Promotor: Prof.dr. M.A.A.P. Willemsen, Copromotors: Dr. H.F. de Leeuw, dr, E.J.  van Dijk

Long-term neuropsychological and social consequences after stroke in young adults

After a stroke at young age (18-50 years of age), information on long-term consequences is of particular importance for these young patients, given their long life expectancy. Moreover, these young patient are in a phase of life during which they have to make important life changing decisions, for example about career moves or family planning.
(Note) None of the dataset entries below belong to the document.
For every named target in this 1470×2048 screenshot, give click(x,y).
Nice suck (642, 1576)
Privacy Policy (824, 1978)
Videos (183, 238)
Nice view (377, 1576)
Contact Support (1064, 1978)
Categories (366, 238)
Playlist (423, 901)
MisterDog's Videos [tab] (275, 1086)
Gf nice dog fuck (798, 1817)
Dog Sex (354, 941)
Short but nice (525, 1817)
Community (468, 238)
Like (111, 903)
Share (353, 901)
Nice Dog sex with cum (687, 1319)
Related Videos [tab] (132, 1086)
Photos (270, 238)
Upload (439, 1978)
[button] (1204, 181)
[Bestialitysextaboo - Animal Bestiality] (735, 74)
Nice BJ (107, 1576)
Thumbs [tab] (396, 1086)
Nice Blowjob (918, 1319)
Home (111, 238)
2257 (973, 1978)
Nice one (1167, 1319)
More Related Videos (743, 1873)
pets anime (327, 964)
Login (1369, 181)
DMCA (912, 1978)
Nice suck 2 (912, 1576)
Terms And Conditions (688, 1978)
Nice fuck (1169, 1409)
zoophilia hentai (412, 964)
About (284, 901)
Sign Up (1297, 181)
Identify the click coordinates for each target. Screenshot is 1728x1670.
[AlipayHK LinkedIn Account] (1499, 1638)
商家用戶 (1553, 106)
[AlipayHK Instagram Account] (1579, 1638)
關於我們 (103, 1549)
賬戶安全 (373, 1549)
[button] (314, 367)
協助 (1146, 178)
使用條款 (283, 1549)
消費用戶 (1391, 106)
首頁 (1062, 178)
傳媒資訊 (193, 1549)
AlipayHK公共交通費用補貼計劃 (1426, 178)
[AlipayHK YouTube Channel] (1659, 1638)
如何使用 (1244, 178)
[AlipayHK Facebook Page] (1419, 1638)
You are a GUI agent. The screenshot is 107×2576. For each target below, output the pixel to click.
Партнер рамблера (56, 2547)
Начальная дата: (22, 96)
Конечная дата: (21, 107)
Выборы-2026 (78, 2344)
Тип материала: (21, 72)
However, literature on this long-term prognosis in this age group is scarce, especially with repect to neuropsychological and social consequences.

Therefore, the aim of the studies in this thesis was to investigate the long-term neuropsychological and social consequences after a stroke at young age. The studies are part of the FUTURE study, a cohort study, designed to investigate causes and long-term consequences after an ischaemic stroke, transient ischaemic attack (TIA) or intracerebral haemorrhage at young age. The total cohort consists of 1005 patients, admitted to the Radboud University Medical Centre, Nijmegen, between January 1, 1980 and November 1, 2010.

For the studies in this thesis, all patients alive at follow-up with a first-ever ischaemic stroke, TIA or intracerebral haemorraghe were assessed for neuropsychological and social consequences after a mean follow-up duration of approximately 10 years. Results from the studies indicate that long-term neuropsychological consequences (depressive symptoms, anxiety, subjective cognitive failures, objective cognitive impairment, and fatigue) and unemployment are much more prevalent than previously thought, in comparison with an age- and sex-matched control sample without a TIA or stroke in the medical history. Furthermore, the neuropsychological complaints were associated with a higher risk of a poor functional outcome, with dependence in daily life functioning.

Therefore, these neuropsychological and social consequences deserve more attention in post-stroke care than they receive in current clinical practice.